A reportagem de ÚLTIMA HORA procurou ainda ouvir o depoimento de vários estudantes sôbre a necessidade de uma imediata reforma do ensino secundário, no Brasil. Todos foram unânimes em condenar a atual Lei Orgânica do ensino, como o principal fator da ignorância de centenas de jovens que se diplomam, todos os anos, por nossos cursos de colégio. O "brotinho" Eros Pinheiro, (aluna do Ginásio Rája Gabaglia), por exemplo, fêz um verdadeiro libelo contra o número de matérias ensinadas, a um só tempo, em cada série do currículo ginasial.

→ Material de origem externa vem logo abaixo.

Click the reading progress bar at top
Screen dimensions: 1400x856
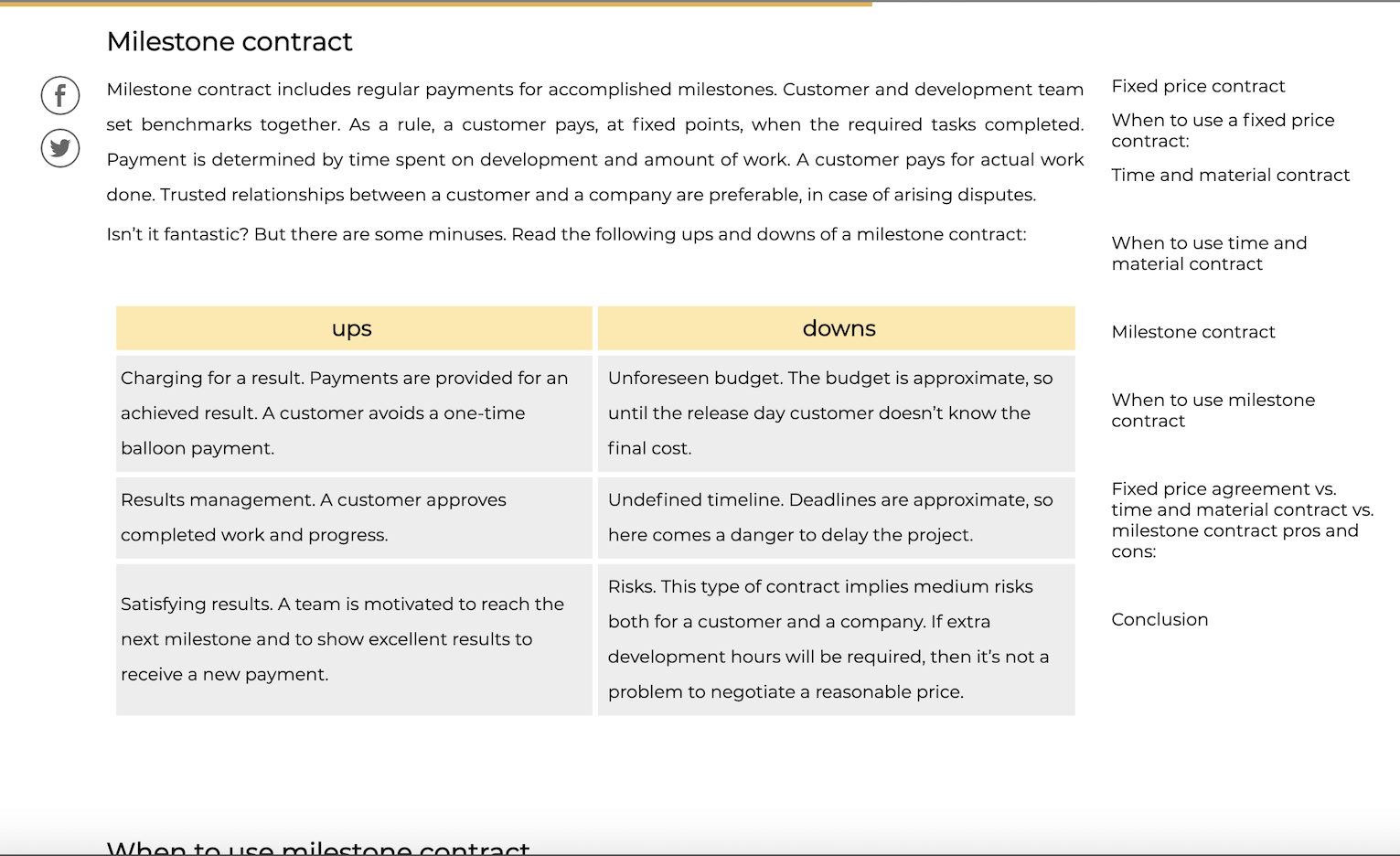tap(435, 5)
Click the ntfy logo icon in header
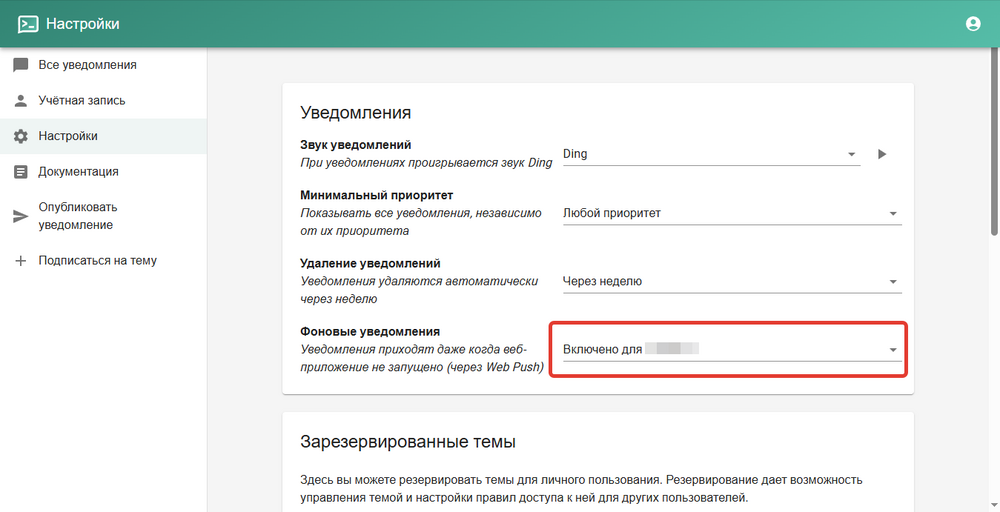 pos(28,24)
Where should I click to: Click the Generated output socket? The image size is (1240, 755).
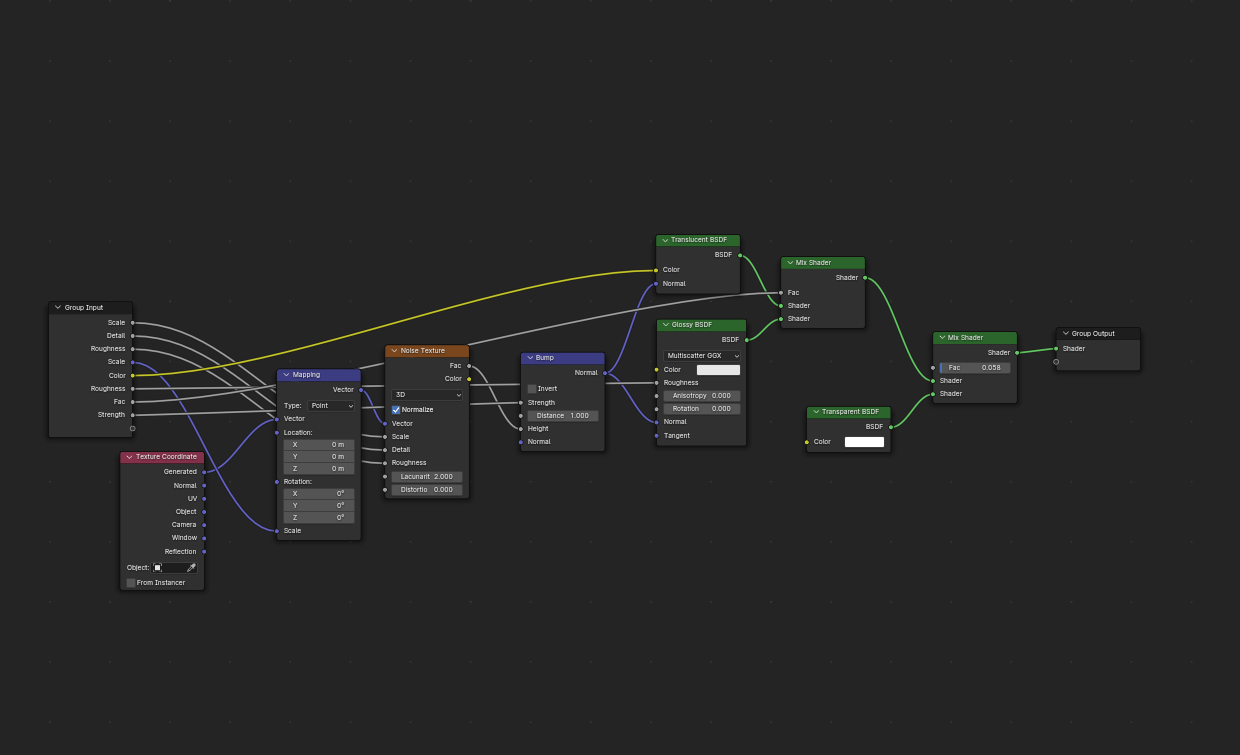(204, 472)
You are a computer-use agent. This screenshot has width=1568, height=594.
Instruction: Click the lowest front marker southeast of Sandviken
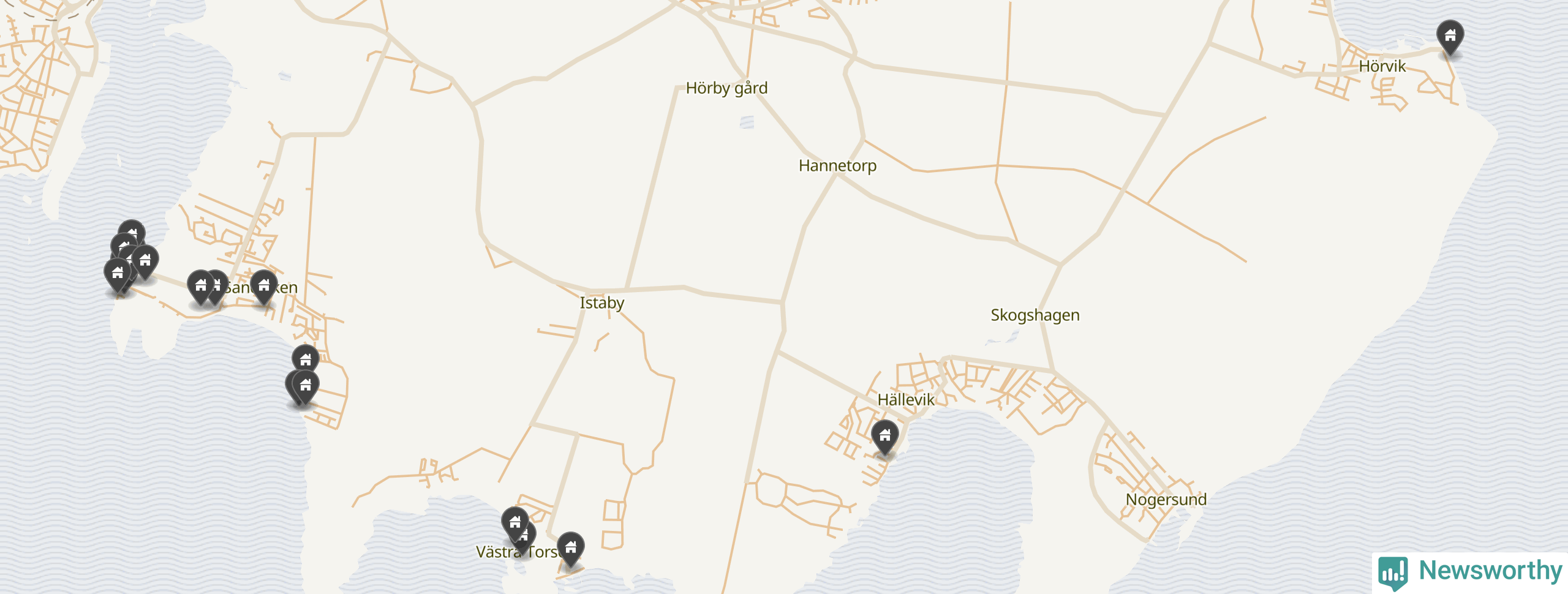click(306, 387)
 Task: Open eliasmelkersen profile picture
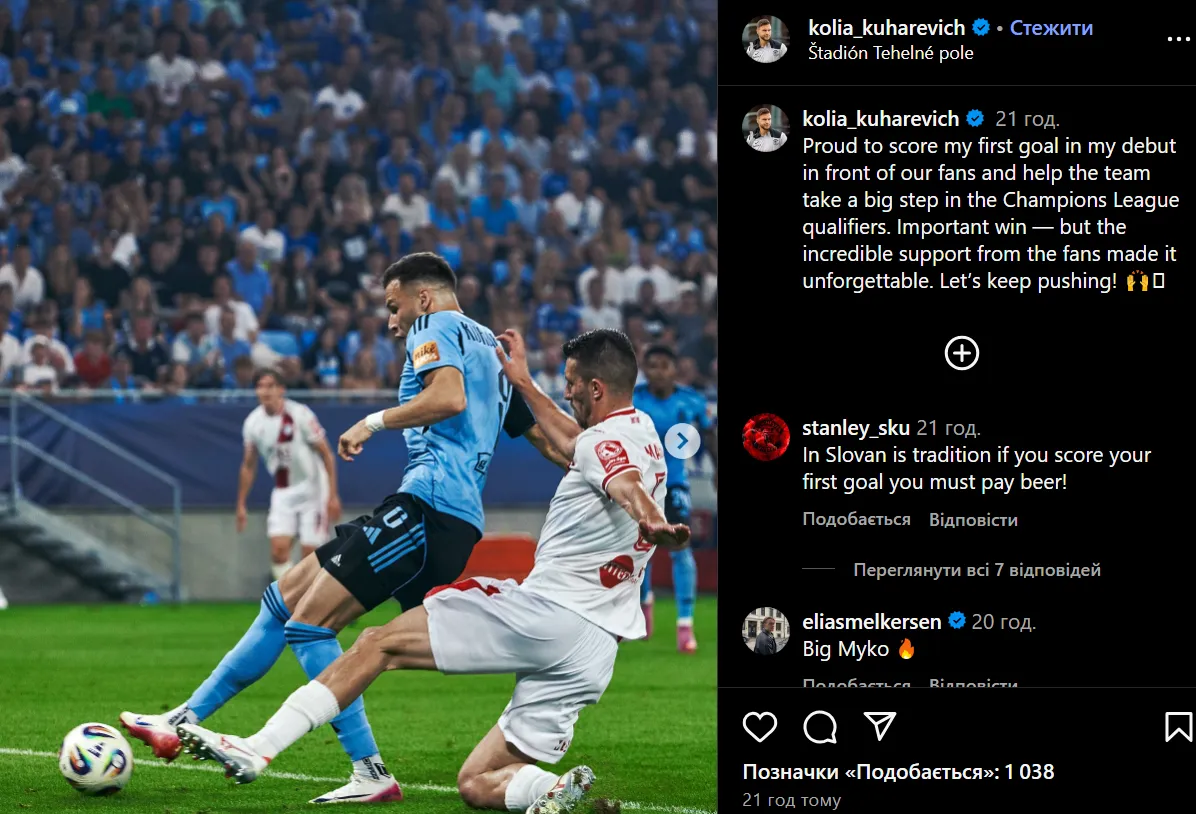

- "Não há quem possa aprender - diz Eros ao repórter - tanta coisa que nos ensinam, abrangendo as mais variadas matérias (10 a 11, em cada série). A gente fica com a cabeça "zonza", pois mal acaba uma aula de latim, já vai entrando o professor de francês, falando uma língua que ninguém entende. O homem fala o tempo todo e quando bate a campainha, anunciando o término da aula, êle diz que o ponto está explicado e vai "dando o fora". Daí a pouco, já começa outra aula: inglês, português, geografia ou coisa parecida. No final de contas, ninguém mais se entende e os alunos só querem mesmo é saber de ir para casa" - arrematou o "brotinho" do Rája Gabaglia.

 

Professôres Incompetentes

Como se não bastasse a desorganização do programa elaborado para o curso secundário, um outro problema veio selar a sorte do ensino médio em nosso país: o da incompetência dos professôres. No Rio, qualquer pessoa que saiba ler ou escrever, razoàvelmente, pode candidatar-se a uma cadeira em inúmeros dos colégios que aqui funcionam como verdadeiras fábricas de diplomas ou como rendosíssimas casas de comércio. Chega-se até ao absurdo de contratar-se pseudo-professôres estrangeiros, que nem sequer falam a nossa língua (vejamos o caso do prof. Jervy Zbrozek, expulso da Polônia e promovido, no Rio, a catedrático de Introdução à Ciência do Direito) para lecionar em escolas de ensino superior. Não se exige, assim, o mínimo de conhecimentos indispensáveis ao exercício do magistério. E os jovens que buscam se ilustrar em nossos educandários, aprendem, quando muito, um amontoado de coisas pueris, que interessam apenas às pessoas que fazem do magistério o abismo onde se confinam as esperanças de centenas de criaturas, que antes sonhavam em serem úteis a si e à sua pátria.